IFF’s Vanessa Bergamini, global marketing director for Food Biosciences, argues that the biggest opportunity is “making the healthier, more nutritious choice the more delicious one.” Health and indulgence, she says, are not opposites.
This is the core challenge for reformulation. Sugar reduction, protein enrichment, fiber addition, clean label systems, and plant-based proteins can all affect taste, texture, aroma, or mouthfeel. dsm-firmenich similarly notes that brands are involving ingredient and taste partners earlier because nutrition and sensory performance are intrinsically linked.
Hydrosol’s work on binding systems and texture shows how functional ingredients can help bridge this gap. In lean, clean label, hybrid, or legume-based products, the ability to deliver the right bite and sensory quality is what turns a health concept into a viable product.
IFF highlights NOLO moderation as part of the health-forward shift, with consumers increasingly seeking no- and low-alcohol beverages that reduce alcohol intake without compromising taste, experience, or social occasions.
Ecosystems replace transactional innovation
Suppliers agree that the next wave of health-forward innovation will require deeper collaboration across the value chain.
Lammi says partnerships between ingredient suppliers, brands, start-ups, researchers, and technology partners are essential because “no single company can transform the food system alone.” Valio sees this through its Food 2.0 program, where it acts as a steering company for a Business Finland-funded ecosystem focused on a more sustainable, nature-smart food system. Collaboration, she says, turns shared challenges into concrete projects faster and creates better solutions at the intersection of science, technology, and food innovation.
Pein at Hydrosol also stresses the importance of collaboration and communication. Scientists have long recommended diets with less meat and more vegetables and whole grains, she notes, yet many consumers ignore this guidance. The industry must communicate the benefits of plant-based diets more clearly, backed by scientific studies, transparency, and education around ingredients and additives.
IFF’s Adams says winning innovation will come from open ecosystems in which start-ups bring agility, academia advances science, brands contribute consumer insight, and ingredient partners provide molecular innovation plus application expertise at scale.
The outlook is clear: health-forward innovation is no longer just about adding a nutrient or removing an undesirable ingredient.
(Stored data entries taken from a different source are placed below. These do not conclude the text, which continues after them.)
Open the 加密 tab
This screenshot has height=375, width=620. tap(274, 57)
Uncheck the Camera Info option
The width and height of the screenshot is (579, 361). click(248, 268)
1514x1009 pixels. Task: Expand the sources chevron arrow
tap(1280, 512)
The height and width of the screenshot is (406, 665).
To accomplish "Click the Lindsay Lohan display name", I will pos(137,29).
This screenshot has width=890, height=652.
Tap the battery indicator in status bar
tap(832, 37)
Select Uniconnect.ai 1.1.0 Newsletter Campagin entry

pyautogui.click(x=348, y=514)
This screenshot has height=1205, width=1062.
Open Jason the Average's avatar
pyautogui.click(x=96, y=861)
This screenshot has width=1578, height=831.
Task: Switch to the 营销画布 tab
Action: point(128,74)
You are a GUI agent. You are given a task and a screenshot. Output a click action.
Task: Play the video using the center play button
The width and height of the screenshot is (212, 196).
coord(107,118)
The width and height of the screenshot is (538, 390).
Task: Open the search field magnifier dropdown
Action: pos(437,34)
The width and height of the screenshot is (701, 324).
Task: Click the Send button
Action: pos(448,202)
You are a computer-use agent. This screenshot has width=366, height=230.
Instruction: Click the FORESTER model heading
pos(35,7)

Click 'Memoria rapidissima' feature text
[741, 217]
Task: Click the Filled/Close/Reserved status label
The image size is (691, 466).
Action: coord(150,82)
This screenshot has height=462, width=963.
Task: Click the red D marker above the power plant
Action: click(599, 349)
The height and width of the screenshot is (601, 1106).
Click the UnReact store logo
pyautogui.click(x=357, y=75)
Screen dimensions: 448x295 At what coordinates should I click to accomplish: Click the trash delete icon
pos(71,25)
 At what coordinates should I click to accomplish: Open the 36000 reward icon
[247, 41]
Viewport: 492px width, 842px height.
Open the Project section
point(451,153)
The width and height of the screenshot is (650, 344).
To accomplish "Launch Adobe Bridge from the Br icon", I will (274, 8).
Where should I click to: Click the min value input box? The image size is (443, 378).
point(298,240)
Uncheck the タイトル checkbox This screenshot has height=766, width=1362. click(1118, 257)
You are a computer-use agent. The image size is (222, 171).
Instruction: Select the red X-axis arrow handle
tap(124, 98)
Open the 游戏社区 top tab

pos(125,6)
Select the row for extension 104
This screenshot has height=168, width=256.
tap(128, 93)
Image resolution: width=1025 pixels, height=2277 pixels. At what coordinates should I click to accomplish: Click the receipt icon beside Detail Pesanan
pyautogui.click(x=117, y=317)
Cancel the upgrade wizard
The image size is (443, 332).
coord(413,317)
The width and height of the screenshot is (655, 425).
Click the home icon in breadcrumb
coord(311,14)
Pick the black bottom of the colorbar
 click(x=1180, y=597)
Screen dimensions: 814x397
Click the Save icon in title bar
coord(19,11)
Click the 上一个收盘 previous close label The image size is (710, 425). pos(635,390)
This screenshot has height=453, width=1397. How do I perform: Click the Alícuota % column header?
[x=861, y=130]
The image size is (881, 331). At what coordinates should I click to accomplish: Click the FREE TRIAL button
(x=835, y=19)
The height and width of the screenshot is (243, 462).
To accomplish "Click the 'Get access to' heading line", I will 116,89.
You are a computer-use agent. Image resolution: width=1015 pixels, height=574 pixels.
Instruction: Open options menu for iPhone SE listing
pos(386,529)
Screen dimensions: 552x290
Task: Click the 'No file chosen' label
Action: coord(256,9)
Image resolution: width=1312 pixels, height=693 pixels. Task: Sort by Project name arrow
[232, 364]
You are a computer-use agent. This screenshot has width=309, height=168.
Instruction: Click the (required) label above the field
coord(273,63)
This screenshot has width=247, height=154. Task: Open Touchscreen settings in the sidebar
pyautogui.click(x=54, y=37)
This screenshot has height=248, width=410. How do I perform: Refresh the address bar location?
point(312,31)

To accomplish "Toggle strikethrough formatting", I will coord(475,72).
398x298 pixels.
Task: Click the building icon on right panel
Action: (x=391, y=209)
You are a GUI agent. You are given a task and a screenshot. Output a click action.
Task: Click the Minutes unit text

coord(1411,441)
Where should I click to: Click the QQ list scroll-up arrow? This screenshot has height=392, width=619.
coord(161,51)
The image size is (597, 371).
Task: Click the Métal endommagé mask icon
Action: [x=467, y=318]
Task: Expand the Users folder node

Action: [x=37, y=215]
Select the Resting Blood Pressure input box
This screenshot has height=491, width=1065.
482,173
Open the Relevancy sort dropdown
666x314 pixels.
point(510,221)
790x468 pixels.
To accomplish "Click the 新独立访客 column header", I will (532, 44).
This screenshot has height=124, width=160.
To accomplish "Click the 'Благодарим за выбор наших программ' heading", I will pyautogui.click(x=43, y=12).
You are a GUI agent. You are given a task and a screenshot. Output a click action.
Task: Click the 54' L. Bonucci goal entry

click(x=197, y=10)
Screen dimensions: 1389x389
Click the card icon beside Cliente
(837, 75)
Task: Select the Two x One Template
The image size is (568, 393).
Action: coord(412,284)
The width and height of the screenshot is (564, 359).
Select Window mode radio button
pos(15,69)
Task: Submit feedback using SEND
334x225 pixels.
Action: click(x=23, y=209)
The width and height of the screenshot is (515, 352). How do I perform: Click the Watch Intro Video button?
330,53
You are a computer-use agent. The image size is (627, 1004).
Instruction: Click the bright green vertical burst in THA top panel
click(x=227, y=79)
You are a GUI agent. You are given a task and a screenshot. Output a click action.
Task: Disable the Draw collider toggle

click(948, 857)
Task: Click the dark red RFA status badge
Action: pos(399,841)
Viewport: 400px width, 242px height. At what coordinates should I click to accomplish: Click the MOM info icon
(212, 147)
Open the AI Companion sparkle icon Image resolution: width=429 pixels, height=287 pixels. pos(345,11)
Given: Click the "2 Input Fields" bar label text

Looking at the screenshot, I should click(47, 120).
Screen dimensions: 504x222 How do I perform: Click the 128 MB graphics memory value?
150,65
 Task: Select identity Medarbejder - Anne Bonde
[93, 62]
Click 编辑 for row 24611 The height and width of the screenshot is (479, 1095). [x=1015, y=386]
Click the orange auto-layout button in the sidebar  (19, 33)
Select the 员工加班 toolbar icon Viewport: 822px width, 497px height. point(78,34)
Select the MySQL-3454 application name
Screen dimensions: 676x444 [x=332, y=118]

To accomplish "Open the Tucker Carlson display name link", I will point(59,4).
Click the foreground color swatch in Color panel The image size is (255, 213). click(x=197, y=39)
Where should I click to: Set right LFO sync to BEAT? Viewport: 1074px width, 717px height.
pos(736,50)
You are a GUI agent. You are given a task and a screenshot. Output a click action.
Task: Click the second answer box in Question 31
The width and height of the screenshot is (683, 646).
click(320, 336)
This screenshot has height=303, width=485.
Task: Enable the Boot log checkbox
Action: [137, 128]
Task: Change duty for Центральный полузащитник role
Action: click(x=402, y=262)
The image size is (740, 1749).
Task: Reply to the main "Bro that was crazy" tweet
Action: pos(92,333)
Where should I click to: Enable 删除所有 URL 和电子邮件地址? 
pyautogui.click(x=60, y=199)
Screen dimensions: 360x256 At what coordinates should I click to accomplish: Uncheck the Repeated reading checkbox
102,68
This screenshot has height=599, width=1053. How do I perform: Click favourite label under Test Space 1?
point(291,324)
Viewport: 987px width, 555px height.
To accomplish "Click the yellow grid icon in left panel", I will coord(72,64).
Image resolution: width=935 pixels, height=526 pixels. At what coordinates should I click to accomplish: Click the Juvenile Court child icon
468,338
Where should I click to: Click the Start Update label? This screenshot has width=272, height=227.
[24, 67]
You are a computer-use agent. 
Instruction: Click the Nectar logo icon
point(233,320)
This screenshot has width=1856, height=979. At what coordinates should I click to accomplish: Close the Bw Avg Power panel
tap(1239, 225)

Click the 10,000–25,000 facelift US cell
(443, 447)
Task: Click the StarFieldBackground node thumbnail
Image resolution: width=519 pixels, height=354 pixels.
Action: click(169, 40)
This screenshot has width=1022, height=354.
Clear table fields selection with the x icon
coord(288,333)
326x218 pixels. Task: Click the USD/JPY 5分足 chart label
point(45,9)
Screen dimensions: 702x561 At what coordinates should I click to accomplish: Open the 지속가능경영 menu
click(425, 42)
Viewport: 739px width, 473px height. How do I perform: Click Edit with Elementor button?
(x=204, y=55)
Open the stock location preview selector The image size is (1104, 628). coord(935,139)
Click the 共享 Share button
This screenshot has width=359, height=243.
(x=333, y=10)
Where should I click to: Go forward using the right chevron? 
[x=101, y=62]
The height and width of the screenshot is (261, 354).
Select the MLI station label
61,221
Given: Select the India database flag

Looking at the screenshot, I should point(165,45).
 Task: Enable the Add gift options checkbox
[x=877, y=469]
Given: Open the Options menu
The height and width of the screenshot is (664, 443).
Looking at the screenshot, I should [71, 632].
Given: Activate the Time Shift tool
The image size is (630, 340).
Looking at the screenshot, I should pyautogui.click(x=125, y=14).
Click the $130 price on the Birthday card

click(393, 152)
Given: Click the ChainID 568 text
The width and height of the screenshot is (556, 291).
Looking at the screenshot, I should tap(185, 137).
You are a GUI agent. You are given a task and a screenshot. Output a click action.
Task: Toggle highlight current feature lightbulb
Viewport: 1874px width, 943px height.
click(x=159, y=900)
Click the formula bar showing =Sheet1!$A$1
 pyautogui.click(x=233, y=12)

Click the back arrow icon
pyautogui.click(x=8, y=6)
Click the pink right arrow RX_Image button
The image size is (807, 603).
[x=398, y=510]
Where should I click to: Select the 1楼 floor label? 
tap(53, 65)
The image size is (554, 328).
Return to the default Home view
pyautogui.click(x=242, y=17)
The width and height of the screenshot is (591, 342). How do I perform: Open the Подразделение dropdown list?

It is about designing food systems that combine nutritional impact, sensory appeal, affordability, sustainability, and manufacturability from the start.
For suppliers, the winners will be those able to turn complex science into everyday products that feel simple, enjoyable, and worthwhile to consumers. As Valio’s Lammi puts it, the future belongs to foods that “work harder” — but still deliver pleasure.
Suppliers highlight ecosystem partnerships as critical to scaling health-forward products that balance nutrition, sustainability, sensory appeal, and commercial viability.